What I liked about it was that system was a very clever combination of some other devices along with some code.

The core idea from the paper:

The term varifocal mirror display could as well be called a “vibrating mirror display.” In this kind of system, 3D display is accomplished by the viewer observing the screen not directly, but by looking at a reflection of the screen in a flexible mirror (Figure 1). The mirror consists of flexible material such as aluminized mylar which is stretched taught over a rigid ring, like a drumhead. A loudspeaker mounted closely behind the ring is driven by a smooth sine wave of approximately 30Hz. The viewer’s image of the screen appears extended in depth due to the mirror’s vibrations. (A square image on the screen is extended into roughly rectangular parallelepiped behind the mirror.) Now the major step! The screen is chosen to be a point-plotting CRT with a fast phosphor, and the list of displayed points is refreshed onto the screen at the same rate the mirror is vibrating (30Hz.). Then any particular point will always appear on the screen at the same time in the refresh cycle and thus when the mirror is in the same position, so the point will appear to the viewer to be a particular depth in the parallelepiped. So, any collection of 3D points within the parallelepiped can be displayed simply by placing each 3D point at the place in the refresh buffer determined by its depth (Z) component.

So there were actually two display devices working together to make the display. The first was an oscilloscope/CRT mounted from the ceiling displaying the dots that the user saw when looking down at the mirror. It had inputs for beam intensity and X,Y location on its screen.

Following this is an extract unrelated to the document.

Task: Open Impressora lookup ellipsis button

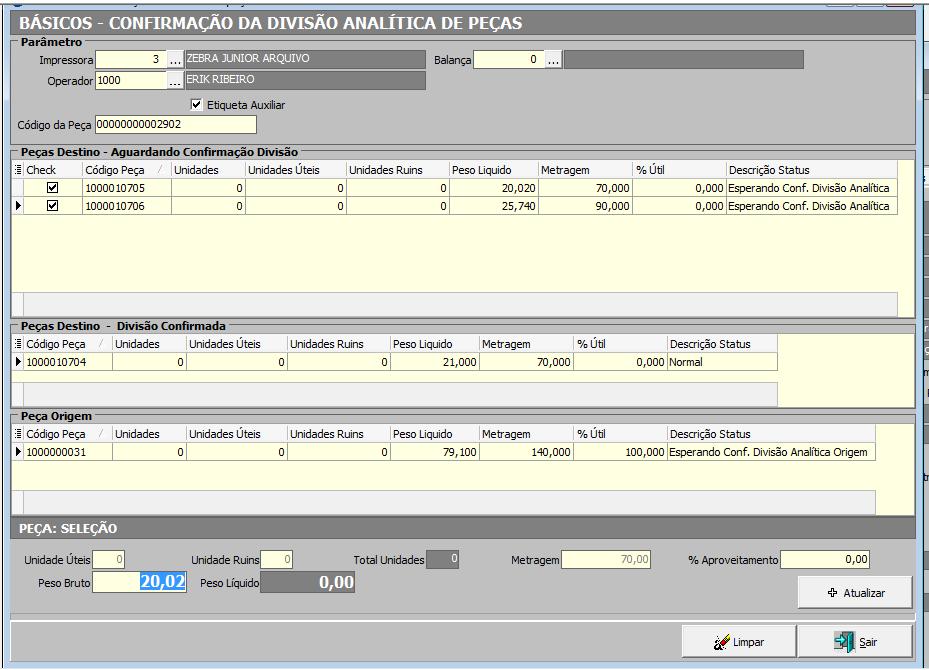Action: (175, 60)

The other part of the trick was how to generate these signals? We also had in the lab a programmable frame buffer called an Ikonas which had the normal R,G,B coax outputs you would see back in the day. Someone smarter than me realized you could just hook these up to X,Y, and Intensity to drive the other display. Now you just need to load an “image” into the frame buffer which would generate the dots on the CRT at the times they needed to be there to be in sync with the mirror. The frame buffer refresh is synced to the speaker’s sine wave.

Again from the paper:

This is what it all looked like:

The Ikonas was powerful enough that you could do realtime manipulation of the objects displayed on the device. It was just a point cloud but it really did look 3D w/o any special glasses etc.